I Heard It Through the Grapevine - Gladys Knight and the Pips
The ironic thing about Barrett Strong, who died on January 28th at the age of 82, was that he is best known for his 1960 smash "Money (That's What I Want)" (see post https://www.unclestylus.com/single-post/2019/05/09/money-barrett-strong ) as opposed to the succession of hits he and Norman Whitfield wrote for the Temptations and other Motown acts in the late from 1967 through to 1972.
There were many songwriters employed by the Motown Corporation in the golden era of Tamla Motown that spanned from 1960 to the label's departure for LA from Detroit in 1972. I always imagine the Motown songwriters sitting penned up in small offices with pianos like 1930's Hollywood scriptwriters, churning out the hits. The names were many: Ivy Hunter, William Stevenson, Frank Wilson, Nickolas Ashford, Valerie Simpson, R Dean Taylor, Henry Cosby, Sylvia Moy, Harvey Fuqua, James Dean, William Weatherspoon, Richard Morris, Johnny Bristol and so on, either individually or severally, the list seems endless. Not forgetting the greatest Motown team of all: Holland Dozier Holland, or the stellar Smokey Robinson.
Among these was Norman Whitefield, an old buddy of Barrett Strong's from his teenage days, who had cowritten a few hits already, most recently the excellent "Ain't Too Proud to Beg" and "Beauty is Only Skin Deep" for the Temptations, and "knew his way around" the Corporation and the recording studio. In 1967 Motown boss Berry Gordy paired them up and the first hit they wrote was "I heard It Through the Grapevine" which they recorded with Smokey Robinson and the Miracles. Gordy used to have daily post production meetings where he'd listen to the latest recordings and decide their fate; he decreed that "Grapevine" wasn't good enough, needed tightening up and tried with a different act. A second version, cut this time with Marvin Gaye, also received the thumbs down.
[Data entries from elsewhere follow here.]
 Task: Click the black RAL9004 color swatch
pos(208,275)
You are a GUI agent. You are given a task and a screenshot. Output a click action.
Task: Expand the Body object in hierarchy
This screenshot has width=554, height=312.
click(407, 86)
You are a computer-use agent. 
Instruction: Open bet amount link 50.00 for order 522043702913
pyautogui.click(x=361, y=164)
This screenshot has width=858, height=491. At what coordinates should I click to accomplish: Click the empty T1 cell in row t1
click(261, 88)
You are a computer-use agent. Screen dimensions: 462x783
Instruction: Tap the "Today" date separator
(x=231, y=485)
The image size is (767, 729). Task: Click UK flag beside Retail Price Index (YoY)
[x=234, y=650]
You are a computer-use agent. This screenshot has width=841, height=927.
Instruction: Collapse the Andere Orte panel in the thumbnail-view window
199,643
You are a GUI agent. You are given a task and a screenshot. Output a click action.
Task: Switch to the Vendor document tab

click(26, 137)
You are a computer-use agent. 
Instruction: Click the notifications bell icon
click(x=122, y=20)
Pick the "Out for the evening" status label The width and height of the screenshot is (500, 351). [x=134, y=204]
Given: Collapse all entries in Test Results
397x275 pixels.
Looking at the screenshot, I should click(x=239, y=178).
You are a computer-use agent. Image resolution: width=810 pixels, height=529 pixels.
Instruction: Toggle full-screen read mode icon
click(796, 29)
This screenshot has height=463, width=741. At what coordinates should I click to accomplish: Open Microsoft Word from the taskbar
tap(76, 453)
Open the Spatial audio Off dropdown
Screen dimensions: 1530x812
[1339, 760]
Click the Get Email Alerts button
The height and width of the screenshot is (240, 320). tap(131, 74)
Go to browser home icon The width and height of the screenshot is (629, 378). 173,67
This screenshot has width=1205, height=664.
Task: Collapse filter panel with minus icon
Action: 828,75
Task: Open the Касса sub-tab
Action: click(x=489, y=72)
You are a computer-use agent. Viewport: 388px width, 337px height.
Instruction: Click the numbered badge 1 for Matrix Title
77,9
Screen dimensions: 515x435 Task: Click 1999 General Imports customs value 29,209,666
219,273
The third time lucky attempt, by Gladys Knight and the Pips, received a begrudging okay from Gordy and was released as a single.
In 1967 Aretha Franklin was encamped at the top of the US charts with a series of earthy funk-fuelled hits recorded at Muscle Shoals' Fame Studios, including the number one "Respect". In true Motown style, Whitefield and Strong copied her, revamping the song, casting Gladys Knight as Franklin, and challenging the famous Funk Brothers not to be outfunked by a bunch of white boys from Alabama. Gordy, wasn't overimpressed with the result, but okayed its release as a single, though without putting the kind of marketing support behind it that other Tamla stars such as the Supremes or Four Tops were getting.
The black radio stations picked it up, then the nationals, and before long it had reached number 2 in the US charts staying in the top ten for weeks, and becoming the biggest selling Motown single up to that time. Later that year, radio stations picked up the Marvin Gaye version, now released on the album "In the Groove". They played it so much that Gordy bowed to demand and released it as a single too even though he didn't believe that two different versions of the same song could be hits in the same year. He was wrong: they both, in turn, became the top Motown sellers ever. It's typical of Gordy that when he got things wrong, he still got things right, mainly because of his sound commercial instinct.
Gladys Knight's version was unsuccessful in the UK, so many Brits have never heard of it, in which case they are missing a treat. While it's not as as good as Gaye's version, (see post https://www.unclestylus.com/single-post/2019/01/05/i-heard-it-through-the-grapevine-marvin-gaye and arguably the greatest soul single of all time), it still has lots to recommend it, most notably James Jamerson's ultra funky bass line and Knight's gutsy stab at challenging Aretha as first lady of soul.
Probably the only example of two different versions of the same song charting big time in the same year. Not bad for your first hit record.
NB: The phrase "on the grapevine" was common parlance when I was a child, so us Brits had no idea it originated from early US telegraph wires which were often threaded through tree branches, resembling grape vines. Its modern sense of secrecy and rumour comes from it's subsequent use referring to word of mouth messaging in the "Underground Railroad" system that hid and helped escaped slaves in their flight from the US South.